WordPress XML-RPC Based Attacks

If you inspect the source code of WordPress, you will easily notice that there is a file in the root of the installation called xml-rpc.php. RPC stands for Remote Procedure Call, and it exposes an API that can be consumed by external agents, using XML to format data and HTTP to transfer it. It is the base of the more modern SOAP protocol.

You may be wondering how is this an attack vector. With use comes abuse. This protocol allows pingbacks and outside applications to communicate with our WordPress installations. The problem is that since version 3.5 it comes activated by default, and therefore it has been extensively abused. Two of the most common attacks that use this protocol are:

Denial Of Service

It is enough to make a POST request to the file with some random data in order to consume a fair amount of resources in the server. This can lead to a fairly easy DoS attack just by doing fast requests to a WordPress domain, as you know the entry point already. This kind of attack is easily detected, as the site becomes slower and unresponsive, to the point of crashing. Usually, the Apache process uses too many resources, and that can lead to the operating system just killing other types of processes, like the MySQL process. That is very common in this kind of situation and leads to the very typical “Error Establishing A Database Connection” situation. This database process crash can lead to a corruption of the database and a possible data loss, specially if it happens in the middle of a transaction or a write operation. Another reason to keep a good backup program.
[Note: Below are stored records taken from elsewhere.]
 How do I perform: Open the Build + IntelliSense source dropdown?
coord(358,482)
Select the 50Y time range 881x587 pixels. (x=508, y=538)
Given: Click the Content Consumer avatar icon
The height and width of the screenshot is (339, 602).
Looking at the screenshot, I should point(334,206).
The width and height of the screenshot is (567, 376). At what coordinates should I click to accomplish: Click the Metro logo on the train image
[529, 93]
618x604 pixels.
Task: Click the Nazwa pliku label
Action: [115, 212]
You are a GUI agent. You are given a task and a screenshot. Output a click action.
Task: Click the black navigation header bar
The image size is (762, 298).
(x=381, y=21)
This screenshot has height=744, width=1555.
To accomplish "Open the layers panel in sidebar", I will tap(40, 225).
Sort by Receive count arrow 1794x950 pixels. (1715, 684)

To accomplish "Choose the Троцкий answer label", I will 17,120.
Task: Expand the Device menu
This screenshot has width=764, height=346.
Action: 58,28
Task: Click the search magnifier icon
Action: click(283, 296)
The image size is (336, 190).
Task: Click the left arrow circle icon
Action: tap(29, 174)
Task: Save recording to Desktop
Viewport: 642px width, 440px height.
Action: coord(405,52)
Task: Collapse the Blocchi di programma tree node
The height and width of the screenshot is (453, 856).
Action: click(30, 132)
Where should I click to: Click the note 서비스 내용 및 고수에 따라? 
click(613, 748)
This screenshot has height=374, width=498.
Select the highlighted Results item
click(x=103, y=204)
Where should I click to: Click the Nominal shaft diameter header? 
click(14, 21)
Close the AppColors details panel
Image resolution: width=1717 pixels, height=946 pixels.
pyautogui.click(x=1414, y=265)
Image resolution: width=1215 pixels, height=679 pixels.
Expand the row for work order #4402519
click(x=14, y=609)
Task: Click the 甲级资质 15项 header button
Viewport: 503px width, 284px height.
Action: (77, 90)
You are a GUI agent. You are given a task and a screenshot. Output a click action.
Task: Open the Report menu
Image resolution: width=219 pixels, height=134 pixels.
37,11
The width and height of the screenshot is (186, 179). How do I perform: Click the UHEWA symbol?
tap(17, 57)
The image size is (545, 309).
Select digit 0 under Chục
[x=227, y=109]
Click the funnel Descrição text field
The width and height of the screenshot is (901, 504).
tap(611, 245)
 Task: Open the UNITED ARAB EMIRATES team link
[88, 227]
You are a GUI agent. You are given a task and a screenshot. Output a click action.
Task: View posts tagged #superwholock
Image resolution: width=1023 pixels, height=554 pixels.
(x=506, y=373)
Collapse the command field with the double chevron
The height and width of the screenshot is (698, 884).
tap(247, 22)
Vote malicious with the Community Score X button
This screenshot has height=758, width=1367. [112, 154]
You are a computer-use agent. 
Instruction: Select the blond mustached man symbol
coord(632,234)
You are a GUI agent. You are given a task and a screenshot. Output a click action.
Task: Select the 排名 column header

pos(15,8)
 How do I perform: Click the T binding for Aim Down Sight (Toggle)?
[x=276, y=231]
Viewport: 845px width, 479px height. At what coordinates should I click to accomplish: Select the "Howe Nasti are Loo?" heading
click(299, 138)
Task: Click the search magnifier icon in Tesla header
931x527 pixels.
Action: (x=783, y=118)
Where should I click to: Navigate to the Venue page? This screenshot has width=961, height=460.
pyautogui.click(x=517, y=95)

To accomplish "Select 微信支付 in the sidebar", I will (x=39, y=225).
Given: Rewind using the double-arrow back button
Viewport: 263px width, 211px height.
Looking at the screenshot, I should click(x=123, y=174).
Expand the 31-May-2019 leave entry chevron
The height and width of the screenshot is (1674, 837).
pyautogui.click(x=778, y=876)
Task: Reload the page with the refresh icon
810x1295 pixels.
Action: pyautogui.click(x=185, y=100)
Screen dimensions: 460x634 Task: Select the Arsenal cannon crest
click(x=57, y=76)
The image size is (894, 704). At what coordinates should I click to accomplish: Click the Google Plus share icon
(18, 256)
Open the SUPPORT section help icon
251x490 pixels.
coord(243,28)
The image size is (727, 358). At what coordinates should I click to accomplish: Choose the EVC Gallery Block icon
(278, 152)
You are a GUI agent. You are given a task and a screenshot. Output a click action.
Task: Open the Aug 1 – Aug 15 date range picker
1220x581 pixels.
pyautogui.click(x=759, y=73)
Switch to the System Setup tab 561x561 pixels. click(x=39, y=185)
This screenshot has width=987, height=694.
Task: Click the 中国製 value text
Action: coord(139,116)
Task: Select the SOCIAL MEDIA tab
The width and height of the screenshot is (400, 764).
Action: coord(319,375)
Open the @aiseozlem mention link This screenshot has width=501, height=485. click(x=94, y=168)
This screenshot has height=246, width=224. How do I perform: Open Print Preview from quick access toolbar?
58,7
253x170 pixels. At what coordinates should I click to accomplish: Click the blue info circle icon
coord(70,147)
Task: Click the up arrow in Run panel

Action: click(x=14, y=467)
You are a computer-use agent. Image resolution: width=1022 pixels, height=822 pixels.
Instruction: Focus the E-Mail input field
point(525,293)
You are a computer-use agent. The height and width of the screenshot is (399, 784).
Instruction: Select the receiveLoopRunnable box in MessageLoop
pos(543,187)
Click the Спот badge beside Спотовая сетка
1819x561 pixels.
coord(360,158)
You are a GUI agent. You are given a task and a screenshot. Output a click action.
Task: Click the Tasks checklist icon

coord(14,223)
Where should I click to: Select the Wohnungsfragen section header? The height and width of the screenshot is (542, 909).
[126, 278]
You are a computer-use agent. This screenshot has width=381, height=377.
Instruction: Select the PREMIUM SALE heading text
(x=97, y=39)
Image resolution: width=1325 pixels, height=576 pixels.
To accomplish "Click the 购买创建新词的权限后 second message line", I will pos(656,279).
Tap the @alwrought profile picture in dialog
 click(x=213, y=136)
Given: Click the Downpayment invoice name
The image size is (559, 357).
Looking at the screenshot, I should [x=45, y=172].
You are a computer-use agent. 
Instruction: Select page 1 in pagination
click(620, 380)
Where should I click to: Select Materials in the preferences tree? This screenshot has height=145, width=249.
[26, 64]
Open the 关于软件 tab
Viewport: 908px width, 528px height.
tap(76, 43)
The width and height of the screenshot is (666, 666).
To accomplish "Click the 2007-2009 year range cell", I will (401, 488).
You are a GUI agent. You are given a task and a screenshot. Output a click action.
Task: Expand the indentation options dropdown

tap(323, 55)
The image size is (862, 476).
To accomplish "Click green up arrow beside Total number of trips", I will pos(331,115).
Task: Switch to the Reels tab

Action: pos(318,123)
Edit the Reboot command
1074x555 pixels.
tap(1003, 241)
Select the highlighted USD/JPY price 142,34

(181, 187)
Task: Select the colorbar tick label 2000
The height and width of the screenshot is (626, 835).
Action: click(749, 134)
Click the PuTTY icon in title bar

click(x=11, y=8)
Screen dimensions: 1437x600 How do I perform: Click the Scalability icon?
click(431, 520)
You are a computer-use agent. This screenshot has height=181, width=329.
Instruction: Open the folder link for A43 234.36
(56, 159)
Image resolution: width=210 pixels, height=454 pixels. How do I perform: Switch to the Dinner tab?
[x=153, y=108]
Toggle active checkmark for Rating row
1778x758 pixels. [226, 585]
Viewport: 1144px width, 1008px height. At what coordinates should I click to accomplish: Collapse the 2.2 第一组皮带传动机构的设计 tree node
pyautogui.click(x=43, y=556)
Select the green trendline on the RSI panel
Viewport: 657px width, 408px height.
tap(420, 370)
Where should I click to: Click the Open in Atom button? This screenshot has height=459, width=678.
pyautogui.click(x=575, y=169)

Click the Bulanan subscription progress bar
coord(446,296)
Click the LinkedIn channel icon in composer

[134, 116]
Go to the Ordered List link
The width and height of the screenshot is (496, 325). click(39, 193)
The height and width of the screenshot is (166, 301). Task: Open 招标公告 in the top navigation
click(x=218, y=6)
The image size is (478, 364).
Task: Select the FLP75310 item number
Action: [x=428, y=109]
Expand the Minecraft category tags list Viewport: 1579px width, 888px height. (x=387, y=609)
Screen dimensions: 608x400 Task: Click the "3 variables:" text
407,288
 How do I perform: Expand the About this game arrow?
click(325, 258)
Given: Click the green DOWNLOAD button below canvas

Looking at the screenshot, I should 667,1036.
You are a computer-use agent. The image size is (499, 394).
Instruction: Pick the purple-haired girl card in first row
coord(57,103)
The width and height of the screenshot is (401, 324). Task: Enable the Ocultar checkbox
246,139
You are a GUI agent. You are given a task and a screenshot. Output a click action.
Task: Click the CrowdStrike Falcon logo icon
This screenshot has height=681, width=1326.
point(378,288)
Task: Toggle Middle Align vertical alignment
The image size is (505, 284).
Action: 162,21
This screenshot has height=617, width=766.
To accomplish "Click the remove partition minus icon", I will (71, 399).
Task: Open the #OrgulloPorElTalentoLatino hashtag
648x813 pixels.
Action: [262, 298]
Amplified Bruteforce Password Attack

Bruteforce attacks on passwords are fairly easy to detect. You usually need to do a lot of POST requests to URL where the login form submits the data. This are easy to mitigate, and many plugins do so already, but the nasty fact is that, through XML-RPC, you can make what is called a “system.multicall”. Basically, this allows the user to embed many commands in one single HTTP request. This is very dangerous because it allows to embed many user/password tries in one single request and hence can make it potentially very hard to detect, as almost nobody just goes trough the data of every request, neither logs them. Once of the commands that are inside the multicall goes through, the password is known to the attacker. Be aware that if somebody wants to get your passwords, they probably don’t want to take your system down, so they can just space the requests or fuzz them.

How to mitigate it?

There are several ways:

  • Through a plugin. The WordPress-made Jetpack set of plugins offers protection against this attack (among many other cool things, like statistics, at the price of sending the data to them).
  • Through Apache configuration. Just capture the IPs of the attackers and deny them access to the files or deny all requests to the xml-rpc.php file through the files directive. This can break some plugins that make fair use of the XML-RPC protocol.
  • Through the Firewall just block the attackers on the firewall on the Apache port by their IP, so they just can’t bother you anymore.

This attacks are really common, as they are easy to issue, so it is a good practice to study which solution is the best for you and immediately apply it to all the instalations you manage.